Je me souviens d’Anglaises au camping du festival d’Aurillac, festival du spectacle de rue, camping hippie : complètement délurées mais complètement supérieures, à déambuler pieds nus avec un air émancipé que je n’ai jamais vu nulle part ailleurs. À les voir, j’avais honte de moi, je me faisais l’effet d’être en toc.
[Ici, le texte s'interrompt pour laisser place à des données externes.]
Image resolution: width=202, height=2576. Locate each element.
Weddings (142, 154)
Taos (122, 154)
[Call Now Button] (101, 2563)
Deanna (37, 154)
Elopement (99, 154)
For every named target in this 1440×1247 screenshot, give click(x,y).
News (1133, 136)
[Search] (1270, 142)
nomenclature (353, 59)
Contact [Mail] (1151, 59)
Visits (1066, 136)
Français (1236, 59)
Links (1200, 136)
Les Anglais, au rassemblement hippie d’Aurillac, étaient impressionnants. Ils arrivaient avec leurs caravanes comme des bohémiens, si ce n’est qu’au lieu de visages méridionaux on voyait des enchanteresses blondes comme les blés. Je me souviens de l’une d’elles en particulier, de seize ou dix-sept ans, assise devant sa caravane, pieds nus, non loin d’un grand gars qui lui ressemblait, et comme je passais avec un compagnon devant sa caravane elle nous adressa cette douce parole : « Space cake ! » Comme une harengère aurait dit : « Le bon poisson frais ! » À défaut de lui acheter un cake au cannabis, ce pour quoi je regrette d’ailleurs de m’être montré pusillanime en la circonstance, craignant peut-être que sa recette serait trop forte pour les projets immédiats que j’avais, ou plus simplement parce que j’étais déjà défoncé jusqu’aux yeux, je lui souris, et elle me sourit, et le grand gars avait l’air content, et je n’ai pas oublié.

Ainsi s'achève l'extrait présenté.